Selon des informations rapportées par son entourage, les forces de sécurité ont bouclé son domicile, empêchant toute entrée ou sortie, plaçant de facto le leader de la National Unity Platform (NUP) et son épouse en situation de résidence surveillée. Des agents de sécurité auraient également franchi illégalement le mur d’enceinte de la propriété avant d’y installer des tentes, signe d’un déploiement appelé à durer.
Cette opération, menée sans communication officielle préalable, suscite de vives inquiétudes parmi les partisans de l’opposition et les organisations de défense des droits humains.

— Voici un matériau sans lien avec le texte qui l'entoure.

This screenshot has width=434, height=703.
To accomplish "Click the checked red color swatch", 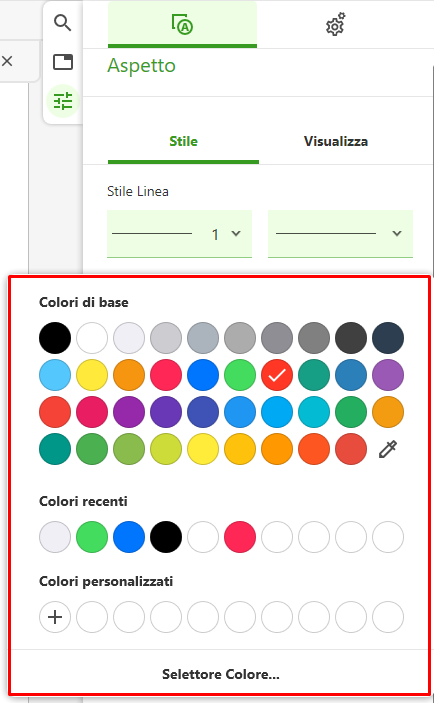I will pyautogui.click(x=277, y=375).
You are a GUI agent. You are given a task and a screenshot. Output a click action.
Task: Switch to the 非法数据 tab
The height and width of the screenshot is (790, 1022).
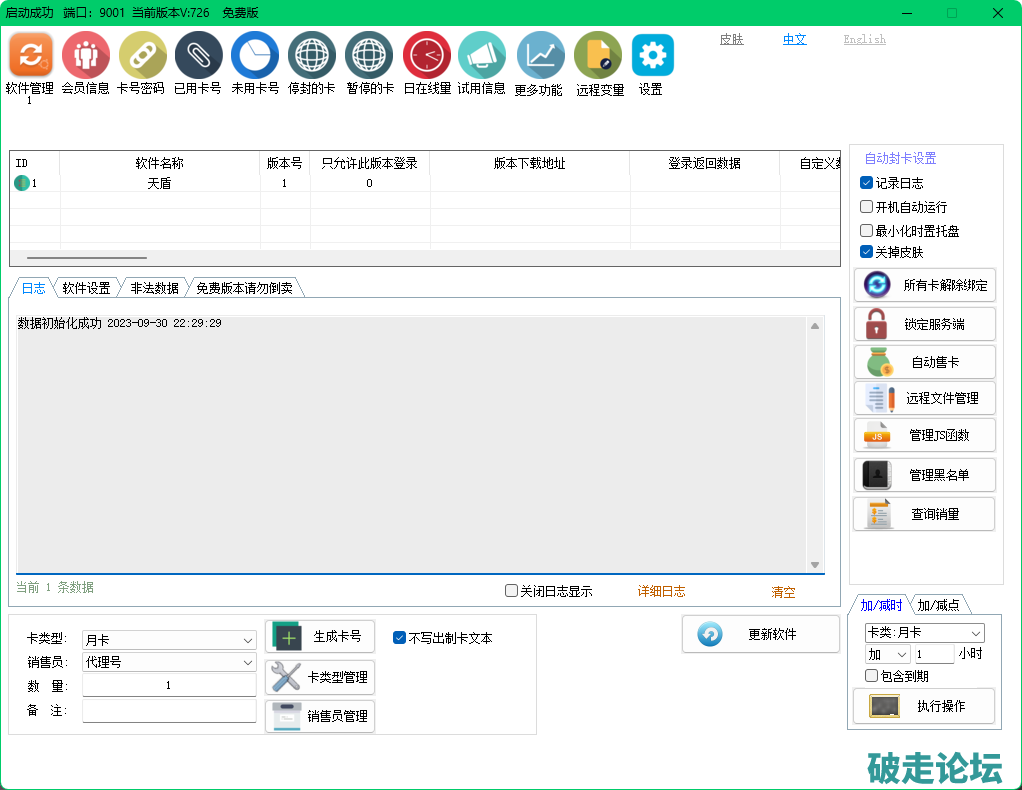tap(154, 288)
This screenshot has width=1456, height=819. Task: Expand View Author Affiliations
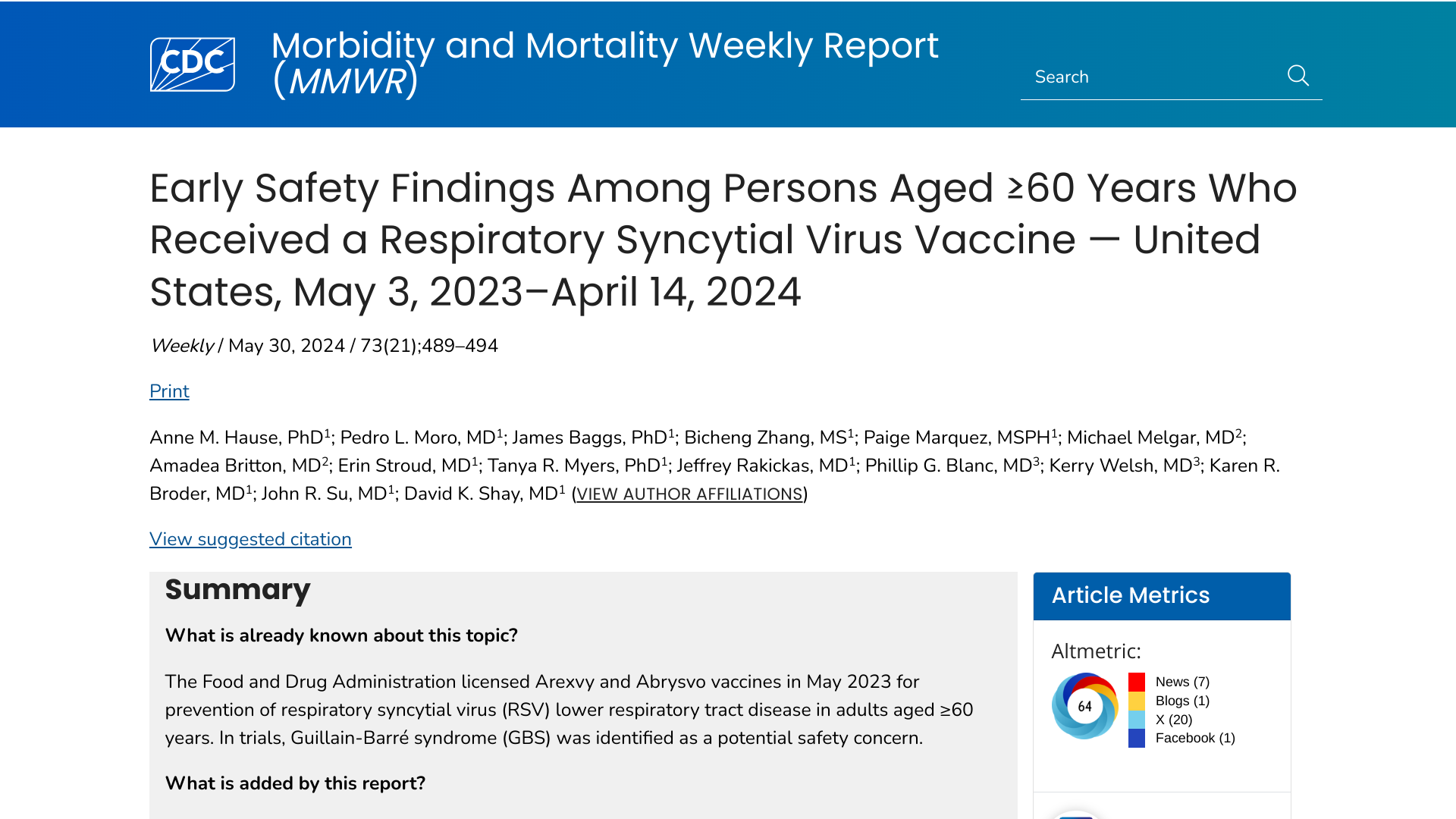coord(689,494)
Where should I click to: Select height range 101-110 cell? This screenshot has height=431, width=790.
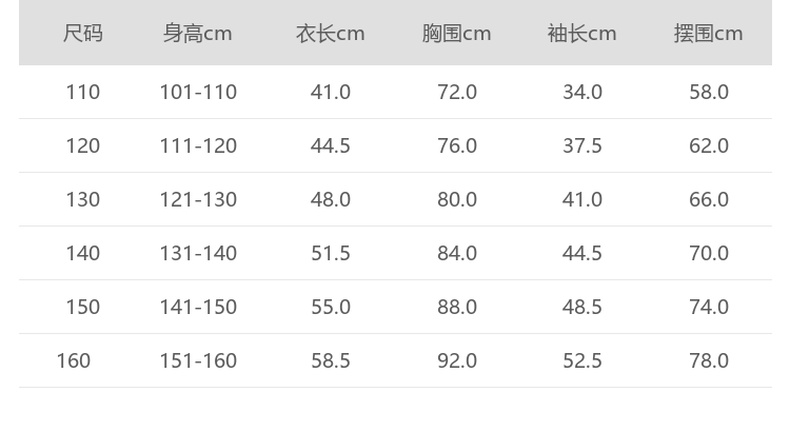coord(198,92)
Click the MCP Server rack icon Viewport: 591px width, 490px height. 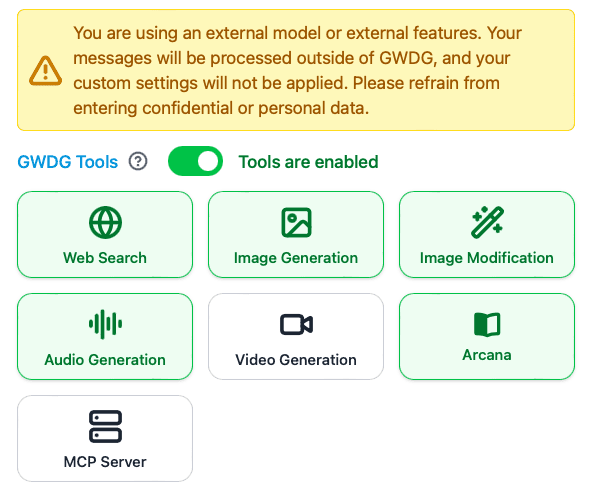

Plusieurs voix dénoncent une mesure arbitraire visant à neutraliser politiquement l’un des principaux challengers du président sortant Yoweri Museveni, dans un contexte électoral déjà marqué par des accusations d’intimidations, d’arrestations ciblées et de restrictions des libertés publiques.
Pour la NUP, cet encerclement constitue une violation grave des droits fondamentaux et une atteinte directe au processus démocratique. Le parti appelle la communauté internationale, les observateurs électoraux et les organisations régionales à se saisir d’urgence de la situation.
À ce stade, les autorités ougandaises n’ont pas encore réagi officiellement à ces accusations. La situation autour de la résidence de Robert Kyagulanyi reste toutefois sous haute surveillance, dans un climat de crispation politique croissante à la veille des résultats électoraux.